GOAL:
Lay out the lines from the one containing "Task: Expand the Choose" through the one containing "[x=100, y=220]", both included, as a Markdown table with the columns No. and Line. Number each line and leave out blank lines.

(Rows on where targets appear)
################

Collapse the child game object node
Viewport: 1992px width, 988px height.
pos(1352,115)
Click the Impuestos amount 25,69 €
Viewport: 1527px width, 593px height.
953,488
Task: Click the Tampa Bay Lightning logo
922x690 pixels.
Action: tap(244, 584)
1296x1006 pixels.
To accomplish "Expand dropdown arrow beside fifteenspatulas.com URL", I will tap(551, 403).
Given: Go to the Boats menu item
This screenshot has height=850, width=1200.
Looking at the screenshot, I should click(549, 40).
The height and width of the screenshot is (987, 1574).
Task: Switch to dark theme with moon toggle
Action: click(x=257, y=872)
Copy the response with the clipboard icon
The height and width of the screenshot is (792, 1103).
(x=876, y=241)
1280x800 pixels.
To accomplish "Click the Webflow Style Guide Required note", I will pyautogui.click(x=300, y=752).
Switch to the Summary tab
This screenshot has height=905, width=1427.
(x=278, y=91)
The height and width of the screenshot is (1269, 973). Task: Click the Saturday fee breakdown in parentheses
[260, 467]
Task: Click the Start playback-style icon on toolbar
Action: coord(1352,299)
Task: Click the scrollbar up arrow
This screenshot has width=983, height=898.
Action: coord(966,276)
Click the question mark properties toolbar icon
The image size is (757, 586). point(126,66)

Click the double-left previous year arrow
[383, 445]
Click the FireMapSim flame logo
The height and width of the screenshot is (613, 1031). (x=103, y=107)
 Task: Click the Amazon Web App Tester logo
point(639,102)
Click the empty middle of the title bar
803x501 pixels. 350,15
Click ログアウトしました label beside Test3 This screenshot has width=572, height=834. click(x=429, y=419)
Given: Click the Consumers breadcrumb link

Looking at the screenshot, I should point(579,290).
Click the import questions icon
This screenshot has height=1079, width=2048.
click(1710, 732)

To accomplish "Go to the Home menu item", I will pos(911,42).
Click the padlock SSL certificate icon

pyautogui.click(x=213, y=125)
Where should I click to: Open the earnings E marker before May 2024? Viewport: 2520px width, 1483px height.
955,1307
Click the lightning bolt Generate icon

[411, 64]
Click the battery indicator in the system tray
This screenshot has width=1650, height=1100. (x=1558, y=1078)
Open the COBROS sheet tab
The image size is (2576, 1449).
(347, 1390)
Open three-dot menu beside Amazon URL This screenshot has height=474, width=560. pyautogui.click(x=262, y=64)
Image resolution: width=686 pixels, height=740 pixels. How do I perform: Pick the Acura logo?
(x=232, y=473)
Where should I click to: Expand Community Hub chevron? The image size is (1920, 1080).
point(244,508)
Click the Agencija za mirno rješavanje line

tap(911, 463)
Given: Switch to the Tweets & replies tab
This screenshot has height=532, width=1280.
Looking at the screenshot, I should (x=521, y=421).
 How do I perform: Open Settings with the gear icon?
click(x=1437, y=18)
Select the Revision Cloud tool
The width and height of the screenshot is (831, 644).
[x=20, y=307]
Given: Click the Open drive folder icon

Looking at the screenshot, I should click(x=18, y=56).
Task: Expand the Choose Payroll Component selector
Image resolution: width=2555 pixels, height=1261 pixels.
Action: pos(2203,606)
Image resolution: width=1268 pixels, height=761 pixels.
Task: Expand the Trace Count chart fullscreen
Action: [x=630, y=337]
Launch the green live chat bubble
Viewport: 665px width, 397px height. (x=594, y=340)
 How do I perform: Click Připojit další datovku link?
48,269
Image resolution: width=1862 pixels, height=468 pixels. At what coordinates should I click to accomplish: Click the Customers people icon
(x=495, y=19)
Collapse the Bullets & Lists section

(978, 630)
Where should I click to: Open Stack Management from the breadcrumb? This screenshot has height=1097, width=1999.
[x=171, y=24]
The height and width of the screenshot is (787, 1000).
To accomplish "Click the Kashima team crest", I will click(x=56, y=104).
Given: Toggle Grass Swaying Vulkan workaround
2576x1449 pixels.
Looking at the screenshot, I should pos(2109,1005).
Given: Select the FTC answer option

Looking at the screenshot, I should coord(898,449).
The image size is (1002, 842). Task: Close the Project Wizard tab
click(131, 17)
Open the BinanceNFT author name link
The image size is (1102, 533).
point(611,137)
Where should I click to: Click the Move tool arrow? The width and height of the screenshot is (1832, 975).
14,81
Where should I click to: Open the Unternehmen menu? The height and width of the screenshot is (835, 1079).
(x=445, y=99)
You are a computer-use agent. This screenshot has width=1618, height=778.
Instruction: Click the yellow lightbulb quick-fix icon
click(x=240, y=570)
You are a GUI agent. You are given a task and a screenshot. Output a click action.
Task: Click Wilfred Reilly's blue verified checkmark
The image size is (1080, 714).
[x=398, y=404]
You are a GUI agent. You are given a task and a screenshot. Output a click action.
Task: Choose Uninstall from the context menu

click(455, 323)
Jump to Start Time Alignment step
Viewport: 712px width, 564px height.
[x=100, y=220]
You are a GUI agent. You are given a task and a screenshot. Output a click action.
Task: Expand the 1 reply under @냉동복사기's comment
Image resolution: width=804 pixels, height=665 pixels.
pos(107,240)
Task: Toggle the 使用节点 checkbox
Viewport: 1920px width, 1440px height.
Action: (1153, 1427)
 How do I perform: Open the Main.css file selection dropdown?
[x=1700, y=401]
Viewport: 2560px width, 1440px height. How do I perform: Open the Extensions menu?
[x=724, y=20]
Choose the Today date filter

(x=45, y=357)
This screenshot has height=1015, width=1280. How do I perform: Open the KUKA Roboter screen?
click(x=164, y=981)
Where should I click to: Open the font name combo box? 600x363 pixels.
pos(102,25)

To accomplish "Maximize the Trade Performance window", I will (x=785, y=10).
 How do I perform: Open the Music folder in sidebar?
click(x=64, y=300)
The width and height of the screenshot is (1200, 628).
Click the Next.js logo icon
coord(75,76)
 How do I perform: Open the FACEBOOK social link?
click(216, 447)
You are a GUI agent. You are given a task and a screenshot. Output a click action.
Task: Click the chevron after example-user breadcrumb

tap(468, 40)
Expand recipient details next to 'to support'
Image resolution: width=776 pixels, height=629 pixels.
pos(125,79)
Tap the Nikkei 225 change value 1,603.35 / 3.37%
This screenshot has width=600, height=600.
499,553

################

CORRECT RESULT:
| No. | Line |
|---|---|
| 1 | Task: Expand the Choose Payroll Component selector |
| 2 | Image resolution: width=2555 pixels, height=1261 pixels. |
| 3 | Action: pos(2203,606) |
| 4 | Image resolution: width=1268 pixels, height=761 pixels. |
| 5 | Task: Expand the Trace Count chart fullscreen |
| 6 | Action: [x=630, y=337] |
| 7 | Launch the green live chat bubble |
| 8 | Viewport: 665px width, 397px height. (x=594, y=340) |
| 9 |  How do I perform: Click Připojit další datovku link? |
| 10 | 48,269 |
| 11 | Image resolution: width=1862 pixels, height=468 pixels. At what coordinates should I click to accomplish: Click the Customers people icon |
| 12 | (x=495, y=19) |
| 13 | Collapse the Bullets & Lists section |
| 14 | (978, 630) |
| 15 | Where should I click to: Open Stack Management from the breadcrumb? This screenshot has height=1097, width=1999. |
| 16 | [x=171, y=24] |
| 17 | The height and width of the screenshot is (787, 1000). |
| 18 | To accomplish "Click the Kashima team crest", I will click(x=56, y=104). |
| 19 | Given: Toggle Grass Swaying Vulkan workaround |
| 20 | 2576x1449 pixels. |
| 21 | Looking at the screenshot, I should pos(2109,1005). |
| 22 | Given: Select the FTC answer option |
| 23 | Looking at the screenshot, I should coord(898,449). |
| 24 | The image size is (1002, 842). Task: Close the Project Wizard tab |
| 25 | click(131, 17) |
| 26 | Open the BinanceNFT author name link |
| 27 | The image size is (1102, 533). |
| 28 | point(611,137) |
| 29 | Where should I click to: Click the Move tool arrow? The width and height of the screenshot is (1832, 975). |
| 30 | 14,81 |
| 31 | Where should I click to: Open the Unternehmen menu? The height and width of the screenshot is (835, 1079). |
| 32 | (x=445, y=99) |
| 33 | You are a computer-use agent. This screenshot has width=1618, height=778. |
| 34 | Instruction: Click the yellow lightbulb quick-fix icon |
| 35 | click(x=240, y=570) |
| 36 | You are a GUI agent. You are given a task and a screenshot. Output a click action. |
| 37 | Task: Click Wilfred Reilly's blue verified checkmark |
| 38 | The image size is (1080, 714). |
| 39 | [x=398, y=404] |
| 40 | You are a GUI agent. You are given a task and a screenshot. Output a click action. |
| 41 | Task: Choose Uninstall from the context menu |
| 42 | click(455, 323) |
| 43 | Jump to Start Time Alignment step |
| 44 | Viewport: 712px width, 564px height. |
| 45 | [x=100, y=220] |